━━━━━ SOURCE RECORDS

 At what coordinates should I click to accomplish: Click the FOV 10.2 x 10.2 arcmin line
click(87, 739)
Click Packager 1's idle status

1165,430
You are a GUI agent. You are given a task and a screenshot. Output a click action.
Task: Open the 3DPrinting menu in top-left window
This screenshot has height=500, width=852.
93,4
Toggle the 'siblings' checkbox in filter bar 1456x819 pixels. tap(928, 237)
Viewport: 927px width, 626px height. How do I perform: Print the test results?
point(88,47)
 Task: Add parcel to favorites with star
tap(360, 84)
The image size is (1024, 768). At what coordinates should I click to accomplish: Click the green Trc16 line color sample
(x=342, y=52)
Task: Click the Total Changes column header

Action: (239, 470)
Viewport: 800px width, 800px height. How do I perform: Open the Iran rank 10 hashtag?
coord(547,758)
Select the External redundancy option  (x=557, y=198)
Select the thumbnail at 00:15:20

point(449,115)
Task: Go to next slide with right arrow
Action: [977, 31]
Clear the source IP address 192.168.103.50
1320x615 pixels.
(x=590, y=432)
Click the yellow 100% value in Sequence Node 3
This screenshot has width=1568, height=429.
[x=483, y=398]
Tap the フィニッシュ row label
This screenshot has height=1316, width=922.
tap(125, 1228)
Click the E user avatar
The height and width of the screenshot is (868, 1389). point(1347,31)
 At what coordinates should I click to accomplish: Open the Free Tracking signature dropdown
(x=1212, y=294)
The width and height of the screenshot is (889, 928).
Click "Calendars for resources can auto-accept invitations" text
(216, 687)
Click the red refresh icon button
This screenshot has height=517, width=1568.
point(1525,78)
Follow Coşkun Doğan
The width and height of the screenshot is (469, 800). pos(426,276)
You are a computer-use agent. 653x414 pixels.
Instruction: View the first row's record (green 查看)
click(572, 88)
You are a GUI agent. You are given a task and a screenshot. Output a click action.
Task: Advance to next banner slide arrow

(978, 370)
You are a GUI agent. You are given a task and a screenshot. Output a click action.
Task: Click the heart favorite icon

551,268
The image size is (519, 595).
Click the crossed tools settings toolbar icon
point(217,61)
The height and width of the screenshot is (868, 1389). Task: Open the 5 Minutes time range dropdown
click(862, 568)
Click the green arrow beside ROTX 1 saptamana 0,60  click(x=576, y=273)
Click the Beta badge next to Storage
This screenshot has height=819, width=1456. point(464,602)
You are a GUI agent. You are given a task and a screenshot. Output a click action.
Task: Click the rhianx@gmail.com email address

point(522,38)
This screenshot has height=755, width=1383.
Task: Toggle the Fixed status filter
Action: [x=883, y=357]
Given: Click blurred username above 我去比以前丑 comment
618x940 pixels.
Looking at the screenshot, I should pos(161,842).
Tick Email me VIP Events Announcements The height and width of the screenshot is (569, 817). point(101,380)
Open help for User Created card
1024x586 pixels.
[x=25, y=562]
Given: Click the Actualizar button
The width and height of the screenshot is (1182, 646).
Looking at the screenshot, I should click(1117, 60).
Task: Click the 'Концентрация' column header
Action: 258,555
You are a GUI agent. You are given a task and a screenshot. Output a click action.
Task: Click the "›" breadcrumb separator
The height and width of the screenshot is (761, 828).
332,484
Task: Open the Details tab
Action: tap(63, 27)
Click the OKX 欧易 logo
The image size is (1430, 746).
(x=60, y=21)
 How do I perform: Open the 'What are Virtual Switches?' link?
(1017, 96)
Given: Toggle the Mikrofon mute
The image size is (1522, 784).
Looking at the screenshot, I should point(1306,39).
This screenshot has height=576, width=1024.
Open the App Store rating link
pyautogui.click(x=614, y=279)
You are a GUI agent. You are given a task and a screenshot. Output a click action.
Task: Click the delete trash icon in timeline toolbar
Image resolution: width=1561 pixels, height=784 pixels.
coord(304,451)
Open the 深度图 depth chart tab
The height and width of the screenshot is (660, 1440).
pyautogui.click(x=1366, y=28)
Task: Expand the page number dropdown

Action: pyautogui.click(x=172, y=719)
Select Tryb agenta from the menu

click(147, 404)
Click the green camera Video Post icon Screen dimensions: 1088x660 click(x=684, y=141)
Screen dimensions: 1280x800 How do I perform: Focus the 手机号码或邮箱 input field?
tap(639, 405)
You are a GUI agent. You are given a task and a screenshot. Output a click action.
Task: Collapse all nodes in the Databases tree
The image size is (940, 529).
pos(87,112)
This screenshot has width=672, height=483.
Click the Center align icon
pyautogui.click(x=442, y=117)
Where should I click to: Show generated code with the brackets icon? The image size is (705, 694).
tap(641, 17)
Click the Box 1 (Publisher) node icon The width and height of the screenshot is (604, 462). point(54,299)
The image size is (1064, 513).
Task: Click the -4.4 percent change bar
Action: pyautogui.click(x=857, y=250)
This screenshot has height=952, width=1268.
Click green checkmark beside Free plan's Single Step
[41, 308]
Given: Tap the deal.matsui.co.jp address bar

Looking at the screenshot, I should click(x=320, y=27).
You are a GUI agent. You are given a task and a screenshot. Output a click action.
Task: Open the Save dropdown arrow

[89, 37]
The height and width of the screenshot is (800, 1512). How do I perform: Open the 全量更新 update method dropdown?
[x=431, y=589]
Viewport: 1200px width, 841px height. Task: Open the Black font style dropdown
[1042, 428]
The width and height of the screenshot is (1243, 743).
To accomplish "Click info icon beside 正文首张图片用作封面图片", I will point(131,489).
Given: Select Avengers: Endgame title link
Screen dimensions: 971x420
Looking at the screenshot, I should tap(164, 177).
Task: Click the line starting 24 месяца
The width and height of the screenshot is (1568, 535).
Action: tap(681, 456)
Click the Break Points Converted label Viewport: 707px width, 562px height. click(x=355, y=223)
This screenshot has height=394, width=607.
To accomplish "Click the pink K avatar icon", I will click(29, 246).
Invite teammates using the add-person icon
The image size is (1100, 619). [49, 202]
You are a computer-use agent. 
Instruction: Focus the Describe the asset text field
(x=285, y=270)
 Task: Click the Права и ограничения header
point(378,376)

━━━━━━━━━━

From the records above, extract every entry exactly as given.

▶ EXERCISE ANSWER:
 At what coordinates should I click to accomplish: Click the FOV 10.2 x 10.2 arcmin line
click(87, 739)
Click Packager 1's idle status

1165,430
You are a GUI agent. You are given a task and a screenshot. Output a click action.
Task: Open the 3DPrinting menu in top-left window
This screenshot has height=500, width=852.
93,4
Toggle the 'siblings' checkbox in filter bar 1456x819 pixels. tap(928, 237)
Viewport: 927px width, 626px height. How do I perform: Print the test results?
point(88,47)
 Task: Add parcel to favorites with star
tap(360, 84)
The image size is (1024, 768). At what coordinates should I click to accomplish: Click the green Trc16 line color sample
(x=342, y=52)
Task: Click the Total Changes column header

Action: (239, 470)
Viewport: 800px width, 800px height. How do I perform: Open the Iran rank 10 hashtag?
coord(547,758)
Select the External redundancy option  (x=557, y=198)
Select the thumbnail at 00:15:20

point(449,115)
Task: Go to next slide with right arrow
Action: [977, 31]
Clear the source IP address 192.168.103.50
1320x615 pixels.
(x=590, y=432)
Click the yellow 100% value in Sequence Node 3
This screenshot has width=1568, height=429.
[x=483, y=398]
Tap the フィニッシュ row label
This screenshot has height=1316, width=922.
tap(125, 1228)
Click the E user avatar
The height and width of the screenshot is (868, 1389). point(1347,31)
 At what coordinates should I click to accomplish: Open the Free Tracking signature dropdown
(x=1212, y=294)
The width and height of the screenshot is (889, 928).
Click "Calendars for resources can auto-accept invitations" text
(216, 687)
Click the red refresh icon button
This screenshot has height=517, width=1568.
point(1525,78)
Follow Coşkun Doğan
The width and height of the screenshot is (469, 800). pos(426,276)
You are a computer-use agent. 653x414 pixels.
Instruction: View the first row's record (green 查看)
click(572, 88)
You are a GUI agent. You are given a task and a screenshot. Output a click action.
Task: Advance to next banner slide arrow

(978, 370)
You are a GUI agent. You are given a task and a screenshot. Output a click action.
Task: Click the heart favorite icon

551,268
The image size is (519, 595).
Click the crossed tools settings toolbar icon
point(217,61)
The height and width of the screenshot is (868, 1389). Task: Open the 5 Minutes time range dropdown
click(862, 568)
Click the green arrow beside ROTX 1 saptamana 0,60  click(x=576, y=273)
Click the Beta badge next to Storage
This screenshot has height=819, width=1456. point(464,602)
You are a GUI agent. You are given a task and a screenshot. Output a click action.
Task: Click the rhianx@gmail.com email address

point(522,38)
This screenshot has height=755, width=1383.
Task: Toggle the Fixed status filter
Action: [x=883, y=357]
Given: Click blurred username above 我去比以前丑 comment
618x940 pixels.
Looking at the screenshot, I should pos(161,842).
Tick Email me VIP Events Announcements The height and width of the screenshot is (569, 817). point(101,380)
Open help for User Created card
1024x586 pixels.
[x=25, y=562]
Given: Click the Actualizar button
The width and height of the screenshot is (1182, 646).
Looking at the screenshot, I should click(1117, 60).
Task: Click the 'Концентрация' column header
Action: 258,555
You are a GUI agent. You are given a task and a screenshot. Output a click action.
Task: Click the "›" breadcrumb separator
The height and width of the screenshot is (761, 828).
332,484
Task: Open the Details tab
Action: tap(63, 27)
Click the OKX 欧易 logo
The image size is (1430, 746).
(x=60, y=21)
 How do I perform: Open the 'What are Virtual Switches?' link?
(1017, 96)
Given: Toggle the Mikrofon mute
The image size is (1522, 784).
Looking at the screenshot, I should point(1306,39).
This screenshot has height=576, width=1024.
Open the App Store rating link
pyautogui.click(x=614, y=279)
You are a GUI agent. You are given a task and a screenshot. Output a click action.
Task: Click the delete trash icon in timeline toolbar
Image resolution: width=1561 pixels, height=784 pixels.
coord(304,451)
Open the 深度图 depth chart tab
The height and width of the screenshot is (660, 1440).
pyautogui.click(x=1366, y=28)
Task: Expand the page number dropdown

Action: pyautogui.click(x=172, y=719)
Select Tryb agenta from the menu

click(147, 404)
Click the green camera Video Post icon Screen dimensions: 1088x660 click(x=684, y=141)
Screen dimensions: 1280x800 How do I perform: Focus the 手机号码或邮箱 input field?
tap(639, 405)
You are a GUI agent. You are given a task and a screenshot. Output a click action.
Task: Collapse all nodes in the Databases tree
The image size is (940, 529).
pos(87,112)
This screenshot has width=672, height=483.
Click the Center align icon
pyautogui.click(x=442, y=117)
Where should I click to: Show generated code with the brackets icon? The image size is (705, 694).
tap(641, 17)
Click the Box 1 (Publisher) node icon The width and height of the screenshot is (604, 462). point(54,299)
The image size is (1064, 513).
Task: Click the -4.4 percent change bar
Action: pyautogui.click(x=857, y=250)
This screenshot has height=952, width=1268.
Click green checkmark beside Free plan's Single Step
[41, 308]
Given: Tap the deal.matsui.co.jp address bar

Looking at the screenshot, I should click(x=320, y=27).
You are a GUI agent. You are given a task and a screenshot. Output a click action.
Task: Open the Save dropdown arrow

[89, 37]
The height and width of the screenshot is (800, 1512). How do I perform: Open the 全量更新 update method dropdown?
[x=431, y=589]
Viewport: 1200px width, 841px height. Task: Open the Black font style dropdown
[1042, 428]
The width and height of the screenshot is (1243, 743).
To accomplish "Click info icon beside 正文首张图片用作封面图片", I will point(131,489).
Given: Select Avengers: Endgame title link
Screen dimensions: 971x420
Looking at the screenshot, I should tap(164, 177).
Task: Click the line starting 24 месяца
The width and height of the screenshot is (1568, 535).
Action: tap(681, 456)
Click the Break Points Converted label Viewport: 707px width, 562px height. click(x=355, y=223)
This screenshot has height=394, width=607.
To accomplish "Click the pink K avatar icon", I will click(29, 246).
Invite teammates using the add-person icon
The image size is (1100, 619). [49, 202]
You are a computer-use agent. 
Instruction: Focus the Describe the asset text field
(x=285, y=270)
 Task: Click the Права и ограничения header
point(378,376)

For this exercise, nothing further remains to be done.